When the remains of RMS Titanic were discovered more than 3,800 meters (12,500 feet) beneath the surface of the North Atlantic in 1985, the story of the great liner once dubbed “unsinkable” by the press began moving from legend into scientific fact.
Numerous research investigations since that time have pieced together the details of what occurred on April 14-15, 1912, after Titanic struck an iceberg, broke in half and carried more than 1,500 people to their deaths. One of the most elusive questions—Why did the 41,730-metric ton (46,000-short ton) ship sink in less than three hours?—was answered in 1998 by National Institute of Standards and Technology (NIST) metallurgist Tim Foecke. The suspected culprit was one of Titanic’s smallest components—the 3 million wrought iron rivets used to hold the hull sections together.

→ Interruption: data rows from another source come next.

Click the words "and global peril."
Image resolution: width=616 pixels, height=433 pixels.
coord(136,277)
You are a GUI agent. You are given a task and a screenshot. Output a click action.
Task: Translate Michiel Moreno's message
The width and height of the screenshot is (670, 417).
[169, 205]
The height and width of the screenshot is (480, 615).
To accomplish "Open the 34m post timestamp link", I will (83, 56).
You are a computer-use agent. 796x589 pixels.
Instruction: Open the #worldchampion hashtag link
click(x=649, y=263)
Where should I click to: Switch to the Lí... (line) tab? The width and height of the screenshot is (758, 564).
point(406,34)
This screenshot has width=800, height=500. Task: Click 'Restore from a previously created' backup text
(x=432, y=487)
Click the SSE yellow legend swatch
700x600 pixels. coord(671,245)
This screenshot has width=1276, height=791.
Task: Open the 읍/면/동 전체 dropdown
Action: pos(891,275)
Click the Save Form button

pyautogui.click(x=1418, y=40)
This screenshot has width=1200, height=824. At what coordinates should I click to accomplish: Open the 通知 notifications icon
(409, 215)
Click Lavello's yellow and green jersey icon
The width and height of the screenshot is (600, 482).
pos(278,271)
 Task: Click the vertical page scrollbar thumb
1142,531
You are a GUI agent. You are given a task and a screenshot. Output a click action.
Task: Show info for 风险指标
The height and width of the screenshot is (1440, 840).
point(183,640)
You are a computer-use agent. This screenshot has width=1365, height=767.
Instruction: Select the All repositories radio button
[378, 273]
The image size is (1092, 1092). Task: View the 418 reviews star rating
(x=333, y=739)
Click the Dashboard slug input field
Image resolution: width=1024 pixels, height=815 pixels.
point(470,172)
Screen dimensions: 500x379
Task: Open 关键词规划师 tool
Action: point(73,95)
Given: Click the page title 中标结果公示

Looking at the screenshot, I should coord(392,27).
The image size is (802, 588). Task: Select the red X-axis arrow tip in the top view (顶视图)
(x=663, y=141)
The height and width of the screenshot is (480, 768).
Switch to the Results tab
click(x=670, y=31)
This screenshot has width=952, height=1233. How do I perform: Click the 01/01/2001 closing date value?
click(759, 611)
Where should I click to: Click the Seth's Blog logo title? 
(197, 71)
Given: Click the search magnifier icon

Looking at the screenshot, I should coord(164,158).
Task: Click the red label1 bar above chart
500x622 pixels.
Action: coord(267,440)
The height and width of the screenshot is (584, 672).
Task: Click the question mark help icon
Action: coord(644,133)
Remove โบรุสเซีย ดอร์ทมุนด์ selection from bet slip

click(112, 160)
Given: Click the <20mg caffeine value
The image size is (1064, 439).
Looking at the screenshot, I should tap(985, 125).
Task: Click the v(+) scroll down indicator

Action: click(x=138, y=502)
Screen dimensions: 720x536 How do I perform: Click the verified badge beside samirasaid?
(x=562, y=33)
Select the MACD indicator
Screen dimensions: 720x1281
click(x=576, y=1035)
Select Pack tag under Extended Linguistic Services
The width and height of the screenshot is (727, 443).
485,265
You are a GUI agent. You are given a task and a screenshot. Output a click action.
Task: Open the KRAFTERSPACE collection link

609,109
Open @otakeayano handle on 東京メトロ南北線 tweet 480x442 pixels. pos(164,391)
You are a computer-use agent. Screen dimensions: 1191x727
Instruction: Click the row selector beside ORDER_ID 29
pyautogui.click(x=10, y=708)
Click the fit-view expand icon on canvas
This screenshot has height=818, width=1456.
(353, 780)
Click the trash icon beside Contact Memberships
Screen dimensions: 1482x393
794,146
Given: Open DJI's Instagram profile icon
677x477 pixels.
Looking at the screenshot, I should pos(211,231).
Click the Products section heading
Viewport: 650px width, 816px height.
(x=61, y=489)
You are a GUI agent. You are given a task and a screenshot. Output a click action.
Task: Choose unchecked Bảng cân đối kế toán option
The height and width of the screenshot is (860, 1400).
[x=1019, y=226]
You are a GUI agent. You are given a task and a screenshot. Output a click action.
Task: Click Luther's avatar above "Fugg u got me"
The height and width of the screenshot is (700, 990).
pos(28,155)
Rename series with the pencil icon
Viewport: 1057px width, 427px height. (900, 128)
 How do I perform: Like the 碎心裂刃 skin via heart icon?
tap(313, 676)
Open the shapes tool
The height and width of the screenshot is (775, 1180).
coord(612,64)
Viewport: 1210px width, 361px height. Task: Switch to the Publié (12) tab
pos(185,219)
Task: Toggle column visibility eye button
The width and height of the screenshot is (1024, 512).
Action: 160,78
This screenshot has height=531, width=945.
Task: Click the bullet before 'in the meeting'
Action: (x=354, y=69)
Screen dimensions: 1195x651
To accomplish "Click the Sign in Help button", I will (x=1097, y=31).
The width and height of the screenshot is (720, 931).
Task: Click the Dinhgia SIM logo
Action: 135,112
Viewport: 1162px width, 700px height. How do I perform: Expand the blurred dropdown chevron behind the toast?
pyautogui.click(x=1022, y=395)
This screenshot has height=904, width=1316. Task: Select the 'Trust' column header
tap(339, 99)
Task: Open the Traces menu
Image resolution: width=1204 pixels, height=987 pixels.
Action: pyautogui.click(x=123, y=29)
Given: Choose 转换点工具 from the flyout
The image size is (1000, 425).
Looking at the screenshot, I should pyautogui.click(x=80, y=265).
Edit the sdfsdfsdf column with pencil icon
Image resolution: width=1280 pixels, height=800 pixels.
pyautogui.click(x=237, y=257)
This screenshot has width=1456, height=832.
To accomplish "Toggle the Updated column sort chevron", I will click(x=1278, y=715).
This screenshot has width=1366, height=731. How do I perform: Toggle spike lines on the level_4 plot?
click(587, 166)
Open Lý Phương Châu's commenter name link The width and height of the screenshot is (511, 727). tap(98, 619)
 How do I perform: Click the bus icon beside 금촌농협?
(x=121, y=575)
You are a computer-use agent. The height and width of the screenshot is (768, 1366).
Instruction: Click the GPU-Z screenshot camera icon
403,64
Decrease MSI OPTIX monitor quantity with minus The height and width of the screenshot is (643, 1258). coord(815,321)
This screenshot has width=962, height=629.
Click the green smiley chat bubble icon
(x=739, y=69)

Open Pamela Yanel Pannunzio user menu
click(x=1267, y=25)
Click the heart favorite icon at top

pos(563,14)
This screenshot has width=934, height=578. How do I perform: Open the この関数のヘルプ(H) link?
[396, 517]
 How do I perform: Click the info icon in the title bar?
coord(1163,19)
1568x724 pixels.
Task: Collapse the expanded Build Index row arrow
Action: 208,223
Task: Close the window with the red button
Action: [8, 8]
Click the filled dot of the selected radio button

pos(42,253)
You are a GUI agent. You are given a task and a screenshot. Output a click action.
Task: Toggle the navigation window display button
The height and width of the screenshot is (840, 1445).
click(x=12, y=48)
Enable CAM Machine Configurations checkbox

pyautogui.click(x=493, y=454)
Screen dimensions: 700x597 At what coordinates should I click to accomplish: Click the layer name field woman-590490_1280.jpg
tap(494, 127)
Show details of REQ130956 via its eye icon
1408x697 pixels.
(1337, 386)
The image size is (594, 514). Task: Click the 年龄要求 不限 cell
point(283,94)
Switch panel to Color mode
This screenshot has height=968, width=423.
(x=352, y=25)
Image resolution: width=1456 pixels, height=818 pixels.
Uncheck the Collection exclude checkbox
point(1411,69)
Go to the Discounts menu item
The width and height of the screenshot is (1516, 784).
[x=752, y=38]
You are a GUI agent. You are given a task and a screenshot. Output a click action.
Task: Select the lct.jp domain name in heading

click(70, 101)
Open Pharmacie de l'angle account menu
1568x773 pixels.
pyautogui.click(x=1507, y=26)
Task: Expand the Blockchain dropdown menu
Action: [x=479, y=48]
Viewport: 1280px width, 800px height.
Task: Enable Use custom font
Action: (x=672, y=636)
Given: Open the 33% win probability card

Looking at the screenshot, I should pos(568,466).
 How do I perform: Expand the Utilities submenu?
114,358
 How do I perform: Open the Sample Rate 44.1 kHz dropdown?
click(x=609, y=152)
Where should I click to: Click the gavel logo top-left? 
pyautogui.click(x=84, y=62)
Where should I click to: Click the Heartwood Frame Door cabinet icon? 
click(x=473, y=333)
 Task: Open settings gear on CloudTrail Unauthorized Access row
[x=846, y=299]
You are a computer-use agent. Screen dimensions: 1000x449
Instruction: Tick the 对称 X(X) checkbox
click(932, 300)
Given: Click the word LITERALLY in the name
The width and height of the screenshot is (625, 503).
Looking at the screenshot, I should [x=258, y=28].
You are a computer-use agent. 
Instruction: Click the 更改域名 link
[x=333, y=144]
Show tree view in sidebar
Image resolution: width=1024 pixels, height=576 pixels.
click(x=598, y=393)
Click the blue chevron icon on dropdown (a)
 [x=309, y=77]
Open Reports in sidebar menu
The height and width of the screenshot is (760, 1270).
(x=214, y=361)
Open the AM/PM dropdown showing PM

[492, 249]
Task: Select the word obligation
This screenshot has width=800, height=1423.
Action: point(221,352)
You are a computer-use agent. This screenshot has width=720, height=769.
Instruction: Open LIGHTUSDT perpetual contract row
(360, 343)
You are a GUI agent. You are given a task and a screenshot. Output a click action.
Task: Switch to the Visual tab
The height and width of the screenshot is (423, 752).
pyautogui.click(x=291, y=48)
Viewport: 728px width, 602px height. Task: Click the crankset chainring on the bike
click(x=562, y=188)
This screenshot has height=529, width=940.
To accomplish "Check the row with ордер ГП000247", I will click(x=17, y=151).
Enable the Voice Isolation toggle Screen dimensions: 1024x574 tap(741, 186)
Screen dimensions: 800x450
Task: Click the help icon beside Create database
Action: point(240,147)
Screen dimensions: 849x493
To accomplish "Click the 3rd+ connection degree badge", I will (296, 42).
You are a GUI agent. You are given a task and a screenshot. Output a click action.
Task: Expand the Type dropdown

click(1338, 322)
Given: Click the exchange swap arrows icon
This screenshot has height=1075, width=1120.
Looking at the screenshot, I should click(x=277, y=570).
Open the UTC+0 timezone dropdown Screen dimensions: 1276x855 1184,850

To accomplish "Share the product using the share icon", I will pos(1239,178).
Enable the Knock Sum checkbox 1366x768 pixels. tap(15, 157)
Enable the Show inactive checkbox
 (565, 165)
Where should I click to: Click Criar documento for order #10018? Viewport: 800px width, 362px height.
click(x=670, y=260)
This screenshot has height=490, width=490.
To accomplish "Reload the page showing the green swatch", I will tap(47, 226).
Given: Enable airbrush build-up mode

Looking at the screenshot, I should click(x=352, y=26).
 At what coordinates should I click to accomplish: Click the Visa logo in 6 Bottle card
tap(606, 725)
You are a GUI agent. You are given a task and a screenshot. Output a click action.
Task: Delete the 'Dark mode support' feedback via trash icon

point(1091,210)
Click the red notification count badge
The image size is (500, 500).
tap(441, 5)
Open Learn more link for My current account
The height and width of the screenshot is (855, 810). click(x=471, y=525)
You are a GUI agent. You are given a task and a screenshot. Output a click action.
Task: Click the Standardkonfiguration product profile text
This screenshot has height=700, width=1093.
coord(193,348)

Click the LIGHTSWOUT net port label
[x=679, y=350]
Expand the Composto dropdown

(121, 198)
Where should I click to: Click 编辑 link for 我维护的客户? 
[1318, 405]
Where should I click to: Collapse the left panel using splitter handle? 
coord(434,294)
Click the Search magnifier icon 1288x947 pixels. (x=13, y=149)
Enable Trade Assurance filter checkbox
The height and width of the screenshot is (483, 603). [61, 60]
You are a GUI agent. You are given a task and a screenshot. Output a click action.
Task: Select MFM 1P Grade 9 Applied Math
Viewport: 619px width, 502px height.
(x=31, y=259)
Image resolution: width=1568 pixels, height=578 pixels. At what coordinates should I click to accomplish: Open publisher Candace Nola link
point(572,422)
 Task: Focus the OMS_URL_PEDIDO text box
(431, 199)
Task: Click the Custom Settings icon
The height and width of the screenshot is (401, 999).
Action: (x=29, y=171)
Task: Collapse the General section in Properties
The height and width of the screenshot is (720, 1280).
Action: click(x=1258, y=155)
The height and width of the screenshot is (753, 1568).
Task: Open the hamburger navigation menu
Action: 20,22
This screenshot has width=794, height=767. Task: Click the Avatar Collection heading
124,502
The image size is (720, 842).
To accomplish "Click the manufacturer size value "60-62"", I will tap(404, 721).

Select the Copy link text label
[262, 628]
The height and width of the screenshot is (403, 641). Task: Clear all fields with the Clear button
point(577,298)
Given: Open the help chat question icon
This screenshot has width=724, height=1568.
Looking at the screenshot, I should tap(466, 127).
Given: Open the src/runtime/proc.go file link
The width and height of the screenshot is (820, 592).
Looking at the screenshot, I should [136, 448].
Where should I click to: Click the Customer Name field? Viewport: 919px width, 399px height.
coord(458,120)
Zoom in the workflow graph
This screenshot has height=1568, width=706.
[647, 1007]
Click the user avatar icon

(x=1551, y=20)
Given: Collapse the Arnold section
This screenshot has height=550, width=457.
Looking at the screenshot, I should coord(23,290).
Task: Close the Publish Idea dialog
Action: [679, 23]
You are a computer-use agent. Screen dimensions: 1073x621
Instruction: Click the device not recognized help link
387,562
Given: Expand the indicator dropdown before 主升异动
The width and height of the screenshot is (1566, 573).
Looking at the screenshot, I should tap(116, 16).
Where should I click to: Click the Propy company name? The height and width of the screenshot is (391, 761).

Foecke performed metallurgical and mechanical analyses on steel and rivet samples recovered from the Titanic debris field at the bottom of the ocean. His examinations determined that the wrought iron in the rivets contained three times today’s allowable amount of slag (the glassy residue left behind after the smelting of the iron ore). The slag made the rivets less ductile and more brittle than they should have been when exposed to very cold temperatures—like those typically found in the icy seawater of the North Atlantic. This finding strongly suggested that Titanic’s collision with the iceberg caused the rivet heads to break off, popped the fasteners from their holes and allowed water to rush in between the separated hull plates.
Helping support the rivet theory are two bits of supporting evidence. First, sonar mapping of Titanic’s starboard hull buried in the ocean floor revealed only six thin tears from the iceberg with a total area open to the sea of only one square meter (12 square feet), or less than that of two sidewalk squares. This dispelled the long-believed myth that the iceberg ripped a 90-meter (300-foot) gash in the side of the ship. The actual damage could not have resulted in the flooding that overwhelmed Titanic’s watertight compartments.
Secondly, photographs of Titanic’s sister ship, the RMS Olympic, taken after it collided with another vessel in 1911, clearly show dozens of vacant holes in the hull from which rivets popped.